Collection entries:
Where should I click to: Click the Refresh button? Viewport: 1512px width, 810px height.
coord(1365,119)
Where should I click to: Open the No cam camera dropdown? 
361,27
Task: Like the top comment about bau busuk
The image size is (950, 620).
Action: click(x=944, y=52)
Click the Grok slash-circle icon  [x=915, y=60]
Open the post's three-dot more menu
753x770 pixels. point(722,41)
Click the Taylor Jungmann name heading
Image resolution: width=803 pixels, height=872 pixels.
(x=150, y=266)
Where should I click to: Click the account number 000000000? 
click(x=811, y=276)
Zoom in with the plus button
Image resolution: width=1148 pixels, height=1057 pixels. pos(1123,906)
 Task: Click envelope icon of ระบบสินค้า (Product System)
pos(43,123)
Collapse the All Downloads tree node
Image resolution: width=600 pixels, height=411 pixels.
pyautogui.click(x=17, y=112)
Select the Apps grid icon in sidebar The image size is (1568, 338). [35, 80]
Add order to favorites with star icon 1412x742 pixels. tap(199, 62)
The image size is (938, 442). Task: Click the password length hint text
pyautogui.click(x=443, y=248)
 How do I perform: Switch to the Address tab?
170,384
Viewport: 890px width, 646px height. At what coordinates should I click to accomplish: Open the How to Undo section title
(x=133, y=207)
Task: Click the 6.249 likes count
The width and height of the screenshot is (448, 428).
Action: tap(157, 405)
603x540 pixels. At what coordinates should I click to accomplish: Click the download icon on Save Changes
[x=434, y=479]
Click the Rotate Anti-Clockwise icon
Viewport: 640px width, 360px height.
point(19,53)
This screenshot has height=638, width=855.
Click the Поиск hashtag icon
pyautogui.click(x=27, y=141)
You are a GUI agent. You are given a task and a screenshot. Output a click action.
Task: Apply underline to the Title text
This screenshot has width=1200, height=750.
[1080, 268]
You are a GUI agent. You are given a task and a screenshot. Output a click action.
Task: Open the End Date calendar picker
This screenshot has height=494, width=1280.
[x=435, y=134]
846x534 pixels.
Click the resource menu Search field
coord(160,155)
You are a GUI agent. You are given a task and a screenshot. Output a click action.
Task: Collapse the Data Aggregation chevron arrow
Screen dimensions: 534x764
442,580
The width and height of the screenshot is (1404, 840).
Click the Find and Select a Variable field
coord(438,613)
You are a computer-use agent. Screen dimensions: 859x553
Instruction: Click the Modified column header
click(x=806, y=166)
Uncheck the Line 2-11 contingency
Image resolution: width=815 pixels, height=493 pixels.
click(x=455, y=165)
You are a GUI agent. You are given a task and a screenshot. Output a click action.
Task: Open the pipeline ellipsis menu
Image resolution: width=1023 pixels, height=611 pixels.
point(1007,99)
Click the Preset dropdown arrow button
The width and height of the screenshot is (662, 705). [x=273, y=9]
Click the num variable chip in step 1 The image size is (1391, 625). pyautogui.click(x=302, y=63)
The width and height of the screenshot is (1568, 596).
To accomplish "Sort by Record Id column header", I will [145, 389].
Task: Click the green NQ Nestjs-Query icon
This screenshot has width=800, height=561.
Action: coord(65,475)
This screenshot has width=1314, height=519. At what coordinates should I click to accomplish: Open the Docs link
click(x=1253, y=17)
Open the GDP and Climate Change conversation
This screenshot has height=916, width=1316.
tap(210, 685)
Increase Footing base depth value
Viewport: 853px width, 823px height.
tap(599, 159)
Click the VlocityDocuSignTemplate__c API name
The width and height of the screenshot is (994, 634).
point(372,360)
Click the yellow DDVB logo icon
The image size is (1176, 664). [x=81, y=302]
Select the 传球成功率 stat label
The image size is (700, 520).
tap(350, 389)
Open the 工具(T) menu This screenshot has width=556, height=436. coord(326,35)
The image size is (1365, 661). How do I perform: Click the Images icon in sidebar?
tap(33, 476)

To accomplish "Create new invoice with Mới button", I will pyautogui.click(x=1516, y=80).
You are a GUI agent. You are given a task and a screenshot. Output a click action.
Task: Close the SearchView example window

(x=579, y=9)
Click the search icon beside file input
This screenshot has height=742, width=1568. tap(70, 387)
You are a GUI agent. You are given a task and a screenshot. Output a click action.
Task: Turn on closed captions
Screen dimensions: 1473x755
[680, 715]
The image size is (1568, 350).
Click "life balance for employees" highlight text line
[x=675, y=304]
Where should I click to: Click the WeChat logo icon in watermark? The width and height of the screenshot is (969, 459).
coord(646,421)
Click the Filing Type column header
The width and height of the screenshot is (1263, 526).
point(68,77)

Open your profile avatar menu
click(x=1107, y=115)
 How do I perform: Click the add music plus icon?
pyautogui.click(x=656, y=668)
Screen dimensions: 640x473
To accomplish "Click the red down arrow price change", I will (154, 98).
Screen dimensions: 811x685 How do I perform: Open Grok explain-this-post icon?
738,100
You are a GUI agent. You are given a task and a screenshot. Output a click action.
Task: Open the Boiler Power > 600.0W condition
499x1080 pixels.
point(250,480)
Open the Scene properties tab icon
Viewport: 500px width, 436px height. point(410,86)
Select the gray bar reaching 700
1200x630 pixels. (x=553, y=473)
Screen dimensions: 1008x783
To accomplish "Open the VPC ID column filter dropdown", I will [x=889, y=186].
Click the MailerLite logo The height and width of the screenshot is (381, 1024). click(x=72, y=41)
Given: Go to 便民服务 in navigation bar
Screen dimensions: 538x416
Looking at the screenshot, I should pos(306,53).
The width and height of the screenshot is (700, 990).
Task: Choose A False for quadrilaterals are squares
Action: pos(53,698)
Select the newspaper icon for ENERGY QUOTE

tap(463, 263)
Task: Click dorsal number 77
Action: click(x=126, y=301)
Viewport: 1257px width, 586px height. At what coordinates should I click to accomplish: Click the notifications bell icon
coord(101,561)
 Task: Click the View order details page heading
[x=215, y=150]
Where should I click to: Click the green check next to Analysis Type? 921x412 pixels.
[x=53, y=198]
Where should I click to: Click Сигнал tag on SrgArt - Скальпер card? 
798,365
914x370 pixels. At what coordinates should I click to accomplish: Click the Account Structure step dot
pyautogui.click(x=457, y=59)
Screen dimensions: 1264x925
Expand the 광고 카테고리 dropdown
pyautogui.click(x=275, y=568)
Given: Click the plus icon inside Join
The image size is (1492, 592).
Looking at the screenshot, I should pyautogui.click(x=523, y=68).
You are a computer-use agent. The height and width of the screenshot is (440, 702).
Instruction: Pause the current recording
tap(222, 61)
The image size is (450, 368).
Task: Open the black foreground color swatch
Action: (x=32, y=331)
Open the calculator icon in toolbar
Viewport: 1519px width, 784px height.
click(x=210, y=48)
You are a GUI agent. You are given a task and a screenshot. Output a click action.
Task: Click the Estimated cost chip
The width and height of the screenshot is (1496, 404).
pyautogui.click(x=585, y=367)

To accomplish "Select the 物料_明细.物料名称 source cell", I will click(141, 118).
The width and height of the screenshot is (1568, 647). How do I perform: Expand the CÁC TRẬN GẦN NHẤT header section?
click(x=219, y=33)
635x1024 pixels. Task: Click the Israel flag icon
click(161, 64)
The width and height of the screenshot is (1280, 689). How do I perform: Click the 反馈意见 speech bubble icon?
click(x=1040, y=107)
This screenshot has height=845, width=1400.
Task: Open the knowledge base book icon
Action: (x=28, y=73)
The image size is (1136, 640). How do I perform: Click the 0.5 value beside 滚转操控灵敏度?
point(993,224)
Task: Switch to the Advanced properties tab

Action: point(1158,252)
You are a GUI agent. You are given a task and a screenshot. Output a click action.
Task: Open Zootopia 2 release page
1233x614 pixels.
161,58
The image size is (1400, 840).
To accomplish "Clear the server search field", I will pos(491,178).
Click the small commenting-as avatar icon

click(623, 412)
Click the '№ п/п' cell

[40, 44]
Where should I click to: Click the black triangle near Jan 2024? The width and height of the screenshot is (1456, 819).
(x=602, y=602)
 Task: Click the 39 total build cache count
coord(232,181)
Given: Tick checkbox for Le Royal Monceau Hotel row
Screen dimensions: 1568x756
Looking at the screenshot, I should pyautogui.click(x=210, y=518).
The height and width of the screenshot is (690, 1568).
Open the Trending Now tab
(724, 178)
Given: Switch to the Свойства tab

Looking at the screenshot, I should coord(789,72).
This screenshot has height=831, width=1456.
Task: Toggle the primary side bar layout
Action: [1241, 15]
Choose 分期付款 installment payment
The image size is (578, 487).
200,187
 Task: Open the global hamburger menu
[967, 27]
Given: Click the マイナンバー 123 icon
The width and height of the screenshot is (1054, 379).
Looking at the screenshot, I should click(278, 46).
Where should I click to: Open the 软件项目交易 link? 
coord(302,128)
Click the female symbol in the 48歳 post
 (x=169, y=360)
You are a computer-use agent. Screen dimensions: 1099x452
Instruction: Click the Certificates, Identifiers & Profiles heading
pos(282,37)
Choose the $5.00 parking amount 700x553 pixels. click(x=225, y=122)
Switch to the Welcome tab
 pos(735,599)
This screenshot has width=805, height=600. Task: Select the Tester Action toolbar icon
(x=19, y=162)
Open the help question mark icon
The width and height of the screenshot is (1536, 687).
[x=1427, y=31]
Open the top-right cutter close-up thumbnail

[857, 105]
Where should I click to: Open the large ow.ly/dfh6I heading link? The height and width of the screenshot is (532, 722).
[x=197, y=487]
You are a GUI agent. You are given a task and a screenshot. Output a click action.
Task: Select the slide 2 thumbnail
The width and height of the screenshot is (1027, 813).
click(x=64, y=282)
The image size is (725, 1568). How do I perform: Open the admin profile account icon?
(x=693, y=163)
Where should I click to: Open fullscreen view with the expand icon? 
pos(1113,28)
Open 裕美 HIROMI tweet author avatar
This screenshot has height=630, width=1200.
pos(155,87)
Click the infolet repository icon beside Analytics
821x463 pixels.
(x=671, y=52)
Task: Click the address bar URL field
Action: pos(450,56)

▶ **TASK GOAL**:
All that is wanted is a faithful reproduction of the line above with "Click the num", the line with "Increase Footing base depth value", and every line in between.

▶ **EXPECTED OUTPUT**:
Click the num variable chip in step 1 The image size is (1391, 625). pyautogui.click(x=302, y=63)
The width and height of the screenshot is (1568, 596).
To accomplish "Sort by Record Id column header", I will [145, 389].
Task: Click the green NQ Nestjs-Query icon
This screenshot has width=800, height=561.
Action: coord(65,475)
This screenshot has width=1314, height=519. At what coordinates should I click to accomplish: Open the Docs link
click(x=1253, y=17)
Open the GDP and Climate Change conversation
This screenshot has height=916, width=1316.
tap(210, 685)
Increase Footing base depth value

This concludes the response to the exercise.